DIRECTION:
Duplicate every one of the entries below word for word, omitting the pictures from your copy.

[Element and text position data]
-- Start --

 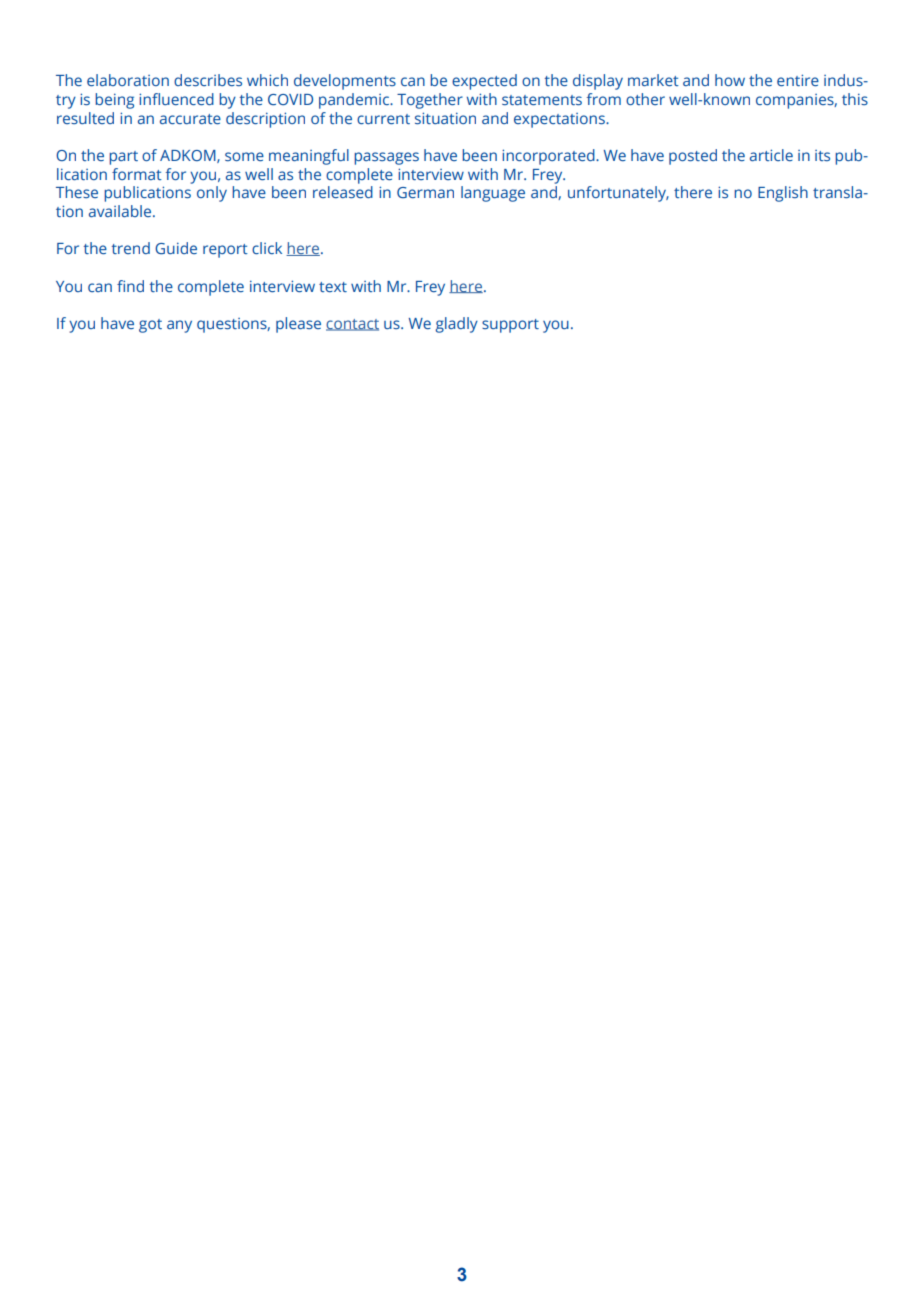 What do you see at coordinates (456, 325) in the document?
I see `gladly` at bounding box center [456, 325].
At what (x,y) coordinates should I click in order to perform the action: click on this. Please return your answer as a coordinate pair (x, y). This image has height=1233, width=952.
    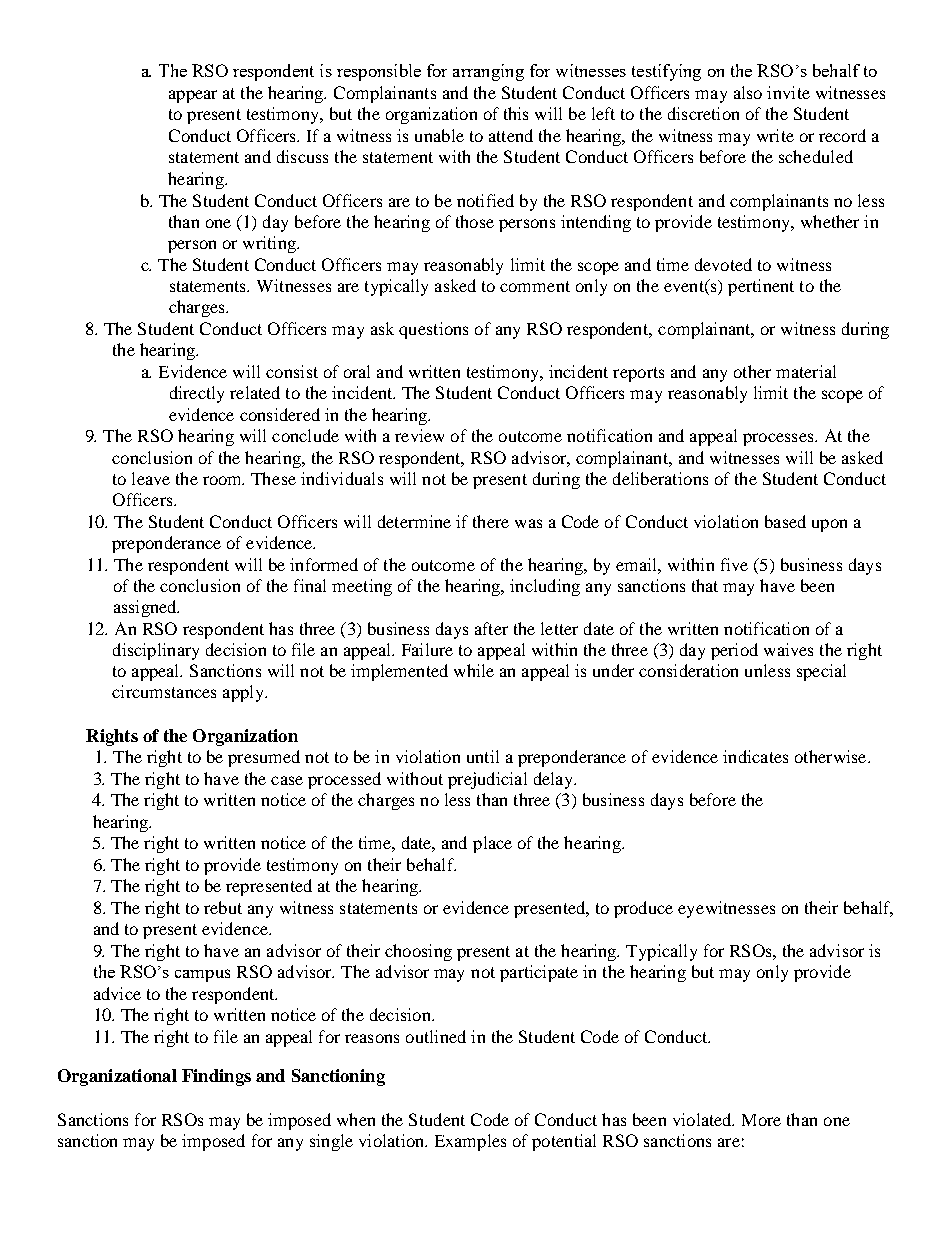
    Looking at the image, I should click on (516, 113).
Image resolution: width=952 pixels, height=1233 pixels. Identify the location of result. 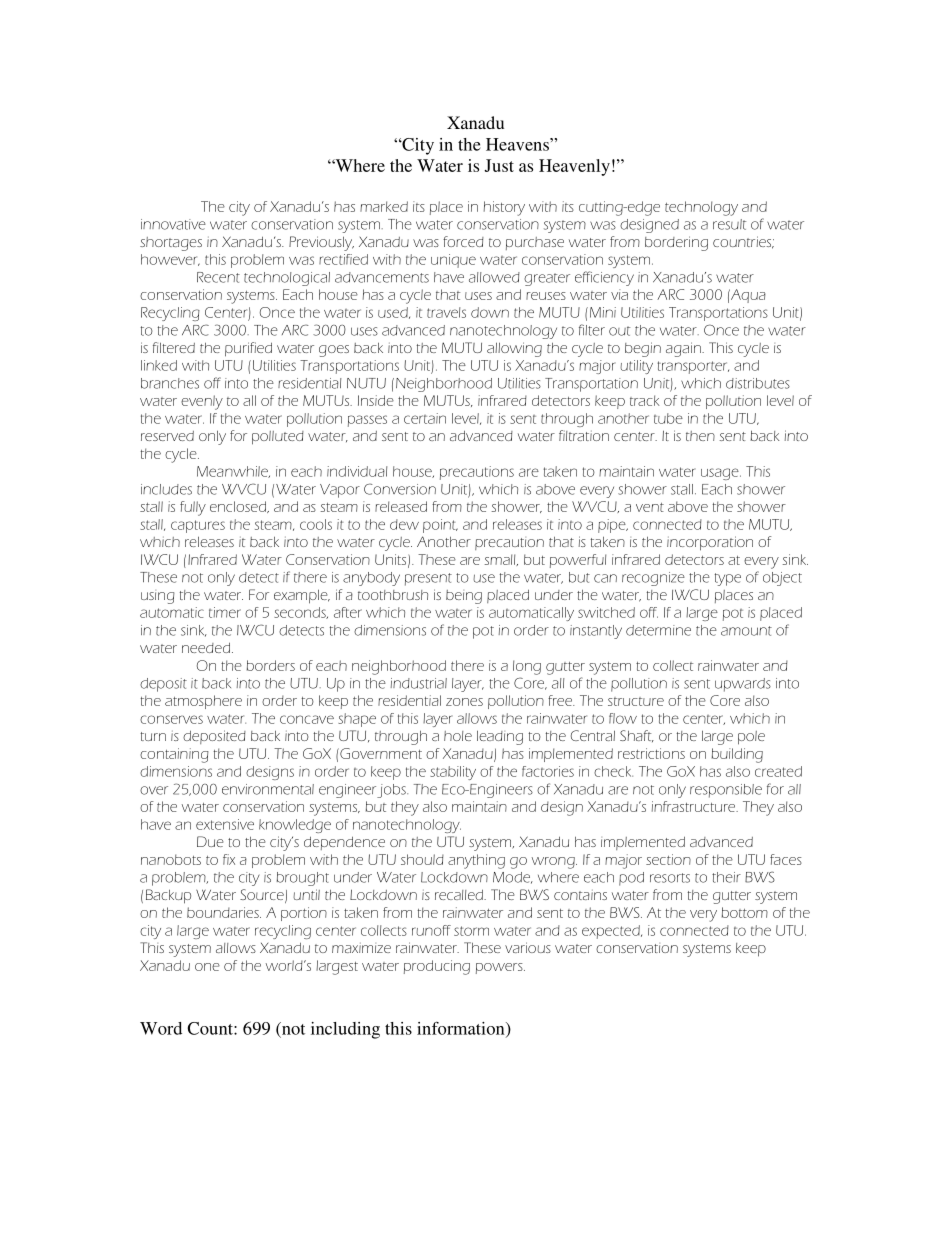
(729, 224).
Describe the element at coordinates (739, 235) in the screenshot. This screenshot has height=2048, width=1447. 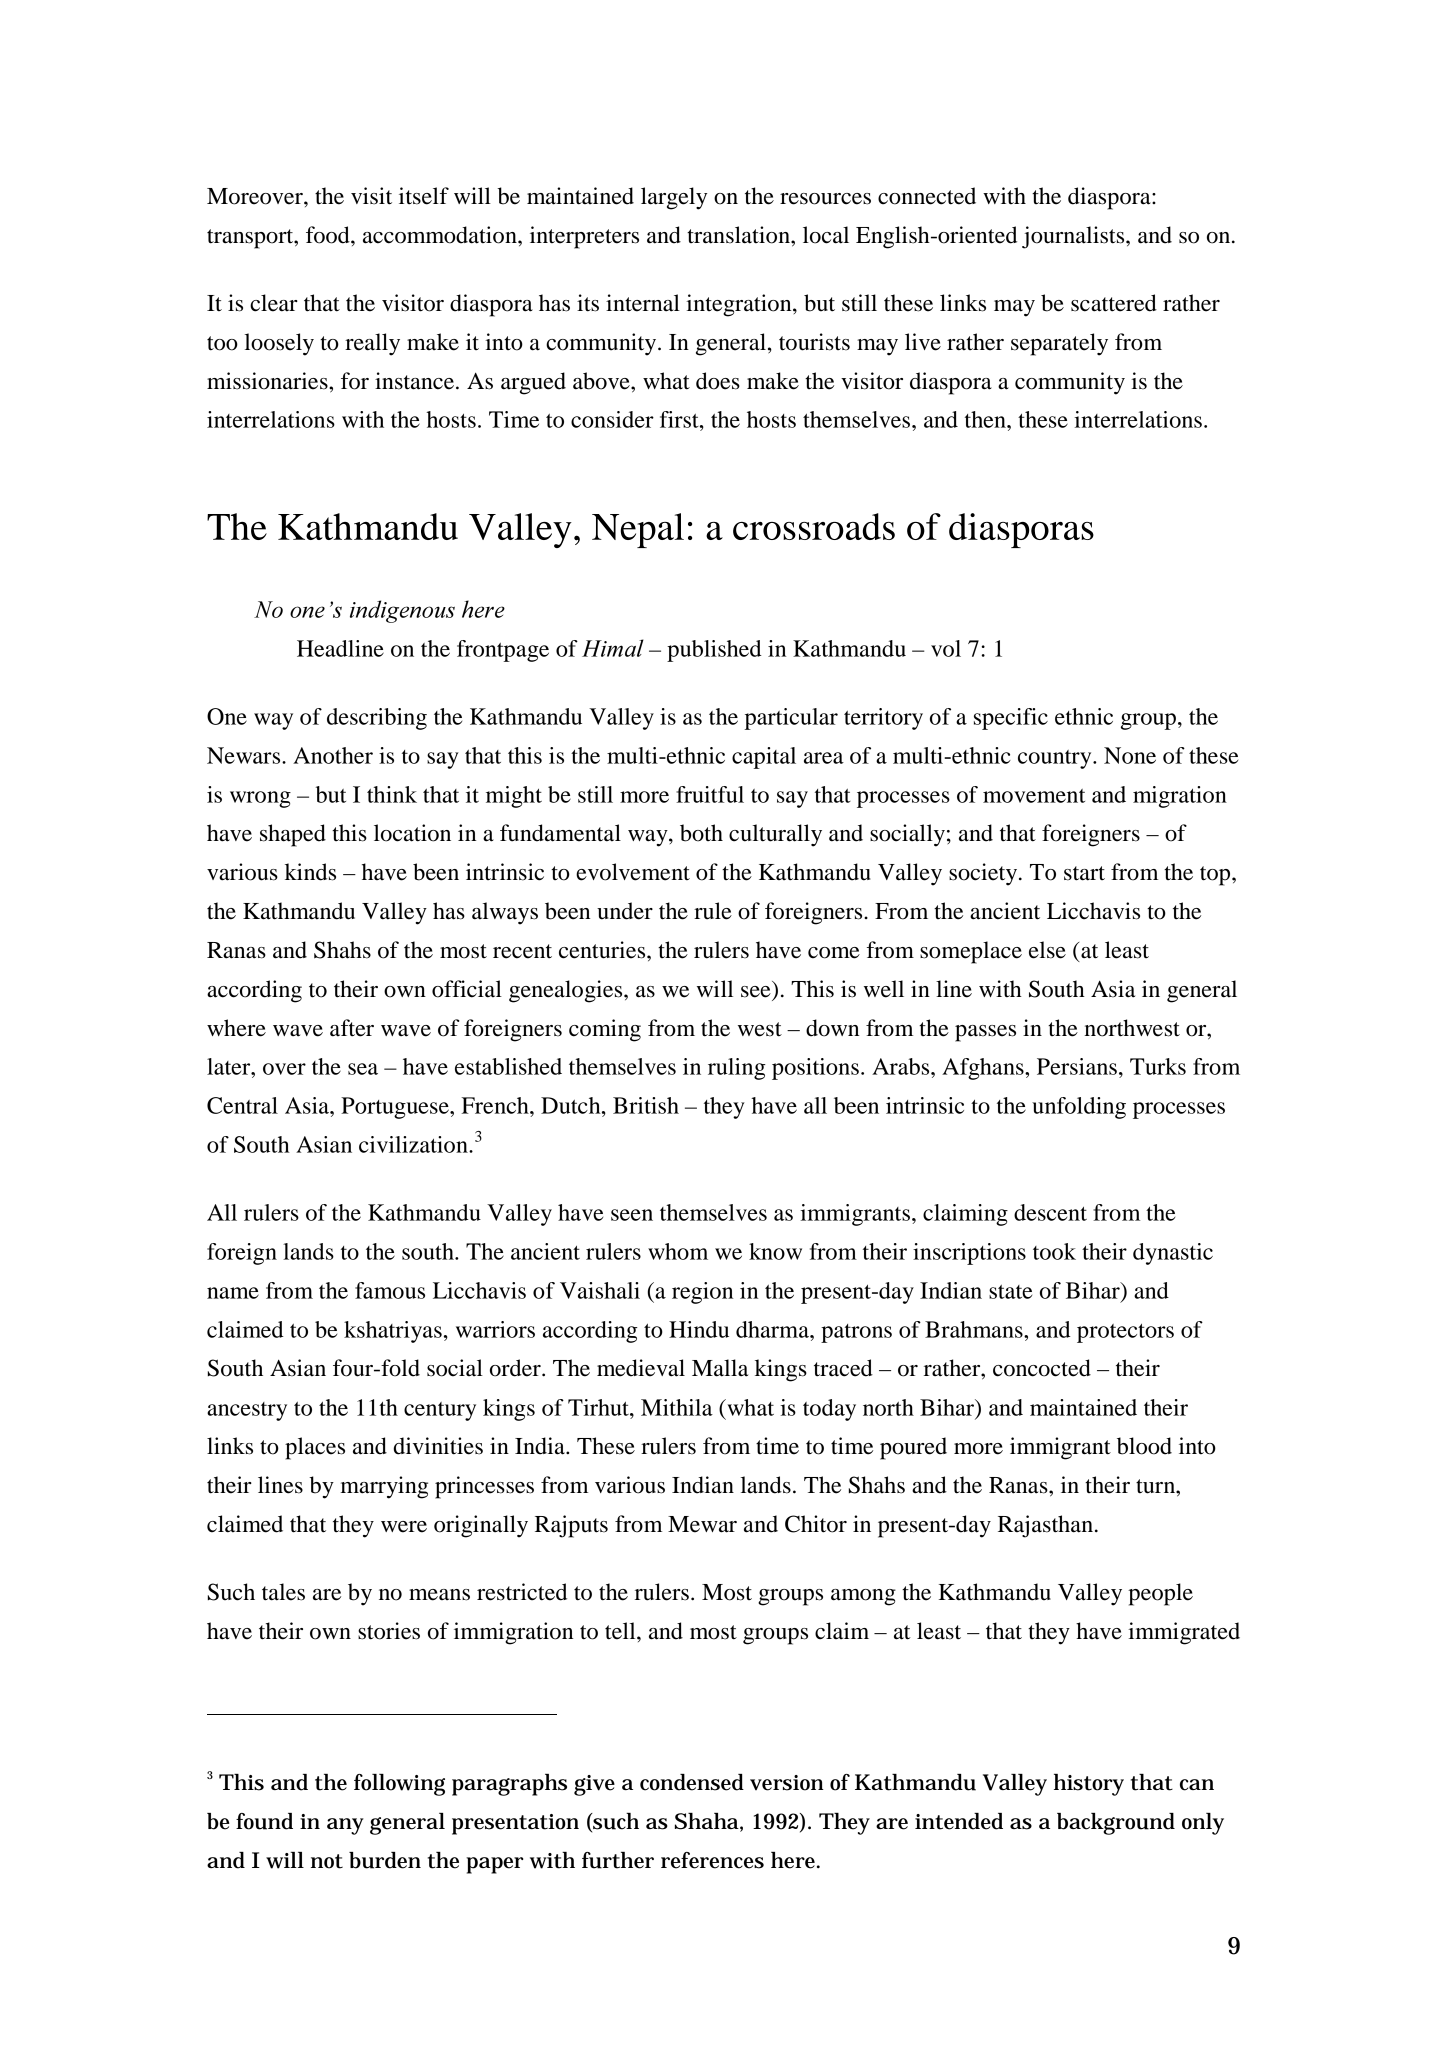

-- End --

TASK RESPONSE:
  What do you see at coordinates (456, 325) in the document?
I see `gladly` at bounding box center [456, 325].
At what (x,y) coordinates should I click in order to perform the action: click on this. Please return your answer as a coordinate pair (x, y). This image has height=1233, width=952.
    Looking at the image, I should click on (516, 113).
Image resolution: width=952 pixels, height=1233 pixels. Identify the location of result. 
(729, 224).
Describe the element at coordinates (739, 235) in the screenshot. This screenshot has height=2048, width=1447. 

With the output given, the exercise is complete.